身体所見 発熱を認め、右後頸部リンパ節を触知
主要な検査 LDH 218と軽度上昇、血小板減少、sIL-2R 2610、PETにて全身リンパ節と骨に異常集積を認めた


右外腸骨動脈周囲リンパ節生検標本
◆H-E染色

標本2-1

ろ胞構造が消失している。
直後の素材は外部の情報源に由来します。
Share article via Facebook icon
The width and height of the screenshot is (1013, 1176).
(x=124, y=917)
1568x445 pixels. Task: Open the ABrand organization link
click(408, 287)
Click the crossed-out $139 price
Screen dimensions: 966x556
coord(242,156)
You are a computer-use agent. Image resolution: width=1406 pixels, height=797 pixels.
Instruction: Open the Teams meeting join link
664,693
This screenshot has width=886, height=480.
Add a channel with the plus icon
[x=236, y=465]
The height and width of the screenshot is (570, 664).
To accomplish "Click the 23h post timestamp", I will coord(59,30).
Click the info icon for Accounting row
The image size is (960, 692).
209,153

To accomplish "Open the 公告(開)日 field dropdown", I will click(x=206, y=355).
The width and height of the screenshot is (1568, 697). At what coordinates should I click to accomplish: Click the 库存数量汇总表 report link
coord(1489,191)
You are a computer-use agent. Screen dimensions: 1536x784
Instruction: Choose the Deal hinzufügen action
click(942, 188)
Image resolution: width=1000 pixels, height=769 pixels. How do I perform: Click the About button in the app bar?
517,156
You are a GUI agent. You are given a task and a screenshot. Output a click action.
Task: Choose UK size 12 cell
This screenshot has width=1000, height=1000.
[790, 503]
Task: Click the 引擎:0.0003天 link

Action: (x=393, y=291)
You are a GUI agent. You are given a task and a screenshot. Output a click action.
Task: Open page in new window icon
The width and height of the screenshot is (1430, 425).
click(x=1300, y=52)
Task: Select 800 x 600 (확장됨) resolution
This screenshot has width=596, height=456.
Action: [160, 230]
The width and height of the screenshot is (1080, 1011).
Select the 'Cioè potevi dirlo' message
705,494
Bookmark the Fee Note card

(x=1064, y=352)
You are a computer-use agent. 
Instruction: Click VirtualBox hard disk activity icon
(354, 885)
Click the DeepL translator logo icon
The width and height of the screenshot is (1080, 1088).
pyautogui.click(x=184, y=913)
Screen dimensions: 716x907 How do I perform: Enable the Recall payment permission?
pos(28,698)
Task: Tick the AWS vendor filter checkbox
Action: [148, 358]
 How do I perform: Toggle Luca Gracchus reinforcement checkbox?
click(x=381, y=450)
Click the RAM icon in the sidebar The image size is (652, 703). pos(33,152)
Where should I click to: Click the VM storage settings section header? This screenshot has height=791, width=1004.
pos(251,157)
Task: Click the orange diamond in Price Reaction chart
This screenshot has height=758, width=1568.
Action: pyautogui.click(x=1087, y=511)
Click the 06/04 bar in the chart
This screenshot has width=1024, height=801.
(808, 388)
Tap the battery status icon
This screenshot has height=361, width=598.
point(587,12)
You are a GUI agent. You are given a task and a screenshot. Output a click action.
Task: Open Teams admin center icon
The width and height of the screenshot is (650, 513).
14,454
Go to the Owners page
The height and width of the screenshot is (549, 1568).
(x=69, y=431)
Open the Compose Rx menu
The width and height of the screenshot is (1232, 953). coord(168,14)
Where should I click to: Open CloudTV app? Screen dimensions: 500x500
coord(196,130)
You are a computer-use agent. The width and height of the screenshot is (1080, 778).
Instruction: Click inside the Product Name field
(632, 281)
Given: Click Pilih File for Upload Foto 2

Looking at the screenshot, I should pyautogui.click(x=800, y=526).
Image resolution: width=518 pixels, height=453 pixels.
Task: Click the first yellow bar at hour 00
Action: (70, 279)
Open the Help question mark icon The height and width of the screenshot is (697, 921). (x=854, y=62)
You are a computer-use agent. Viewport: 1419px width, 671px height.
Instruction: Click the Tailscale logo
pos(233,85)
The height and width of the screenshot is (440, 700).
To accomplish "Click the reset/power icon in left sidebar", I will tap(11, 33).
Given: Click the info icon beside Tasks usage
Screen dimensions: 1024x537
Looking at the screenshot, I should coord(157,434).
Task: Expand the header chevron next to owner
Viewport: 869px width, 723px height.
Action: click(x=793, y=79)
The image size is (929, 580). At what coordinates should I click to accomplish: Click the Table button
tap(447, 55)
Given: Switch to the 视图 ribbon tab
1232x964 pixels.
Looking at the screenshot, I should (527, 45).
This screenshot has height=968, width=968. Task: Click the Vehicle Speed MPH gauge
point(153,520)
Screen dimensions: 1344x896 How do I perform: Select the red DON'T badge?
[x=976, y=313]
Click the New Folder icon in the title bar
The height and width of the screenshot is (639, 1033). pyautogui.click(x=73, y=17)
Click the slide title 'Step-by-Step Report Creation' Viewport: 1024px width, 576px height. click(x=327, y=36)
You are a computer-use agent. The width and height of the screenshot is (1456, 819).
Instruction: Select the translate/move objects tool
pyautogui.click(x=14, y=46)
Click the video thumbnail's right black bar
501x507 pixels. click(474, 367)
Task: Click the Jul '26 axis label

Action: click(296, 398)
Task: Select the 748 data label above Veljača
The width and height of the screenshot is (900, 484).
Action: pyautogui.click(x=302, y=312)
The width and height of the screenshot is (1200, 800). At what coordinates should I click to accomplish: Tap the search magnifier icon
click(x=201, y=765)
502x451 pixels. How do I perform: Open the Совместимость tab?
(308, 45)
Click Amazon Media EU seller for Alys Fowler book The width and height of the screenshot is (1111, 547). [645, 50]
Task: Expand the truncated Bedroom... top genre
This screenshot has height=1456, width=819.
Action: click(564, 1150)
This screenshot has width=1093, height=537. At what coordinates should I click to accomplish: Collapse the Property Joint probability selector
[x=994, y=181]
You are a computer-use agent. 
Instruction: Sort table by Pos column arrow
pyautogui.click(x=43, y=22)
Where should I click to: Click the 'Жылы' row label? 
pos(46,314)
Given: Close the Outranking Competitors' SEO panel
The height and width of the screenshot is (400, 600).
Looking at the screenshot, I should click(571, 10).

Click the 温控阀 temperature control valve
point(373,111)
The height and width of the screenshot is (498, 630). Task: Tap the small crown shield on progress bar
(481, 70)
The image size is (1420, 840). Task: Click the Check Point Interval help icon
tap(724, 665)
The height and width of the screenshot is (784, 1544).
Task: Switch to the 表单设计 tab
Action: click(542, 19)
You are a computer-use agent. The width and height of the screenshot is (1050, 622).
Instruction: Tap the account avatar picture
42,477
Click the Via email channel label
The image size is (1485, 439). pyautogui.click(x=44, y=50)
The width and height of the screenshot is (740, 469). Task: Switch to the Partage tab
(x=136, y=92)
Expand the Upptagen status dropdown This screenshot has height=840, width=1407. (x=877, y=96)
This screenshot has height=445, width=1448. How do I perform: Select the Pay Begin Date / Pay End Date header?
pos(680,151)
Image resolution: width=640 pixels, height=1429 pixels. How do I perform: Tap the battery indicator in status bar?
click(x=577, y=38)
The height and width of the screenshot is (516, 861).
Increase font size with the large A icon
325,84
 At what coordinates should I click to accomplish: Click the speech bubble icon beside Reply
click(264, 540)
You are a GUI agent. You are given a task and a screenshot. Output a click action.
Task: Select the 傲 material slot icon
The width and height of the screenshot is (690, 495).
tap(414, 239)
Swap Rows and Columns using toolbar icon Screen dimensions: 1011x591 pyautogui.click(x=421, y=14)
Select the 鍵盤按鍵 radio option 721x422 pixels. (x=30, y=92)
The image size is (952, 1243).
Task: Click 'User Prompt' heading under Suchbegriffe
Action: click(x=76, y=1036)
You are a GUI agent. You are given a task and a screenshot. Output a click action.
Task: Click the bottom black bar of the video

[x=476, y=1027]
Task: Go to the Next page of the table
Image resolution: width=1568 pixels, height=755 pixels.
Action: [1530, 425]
弱拡では症例1と比べるとピンクの部分が多いように見え、強拡で大型の核小体がはっきりした細胞(ホジキン様)や中型〜大型の異型リンパ球が増加していることが確認できる。

 


◆CD30:ホジキン様の細胞の多くが陽性

標本2-2

 

 

◆CD15:CD30と同様にホジキン様の細胞が陽性
◆CD20、79α:ホジキン様の細胞の一部と、中型から大型の異型リンパ球の多くが陽性

 

◆EBER:大型ホジキン様細胞の一部が陽性
標本2-3



図はEBERのスライド強拡大

 

 

◆CD3:陰性

骨髄生検:リンパ腫細胞の浸潤が認められる

 

診断 
本症例では腫瘍細胞と考えられる大型の細胞がCD30、15、20、79αに陽性であった。

腫瘍細胞のほとんどがCD20陽性であったことや79α陽性であったこと、リンパ節腫脹部位が全身であることや、骨浸潤があることはホジキン病ではなく非ホジキンリンパ腫の特徴であり、B細胞性非ホジキンリンパ腫と診断された。

しかしCD15が陽性であったことなど、病理標本からは症例1のようなホジキン病との鑑別は非常に難しく、専門家の間でも意見が分かれホジキン病からの移行期の症例とも考えられた。

B細胞性非ホジキンリンパ腫(臨床病期 IVB(骨浸潤)、international prognostic index; IPIはhigh)
サブタイプ:Age related EBV-associated B-cell lymphoproliferative disorders (senile lymphoma)

 

Q&A
・Age related EBV-associated B-cell lymphoproliferative disorders(senile lymphoma)の予後は?

年齢、B症状(発熱、盗汗、体重減少)の有無 で予後が決まる
2つ陽性なら平均生存期間 9ヶ月
1つ陽性なら25ヶ月
0個なら56ヶ月

治療にリツキシマブを加えるかどうかで予後が改善するかどうかはまだ検討中である。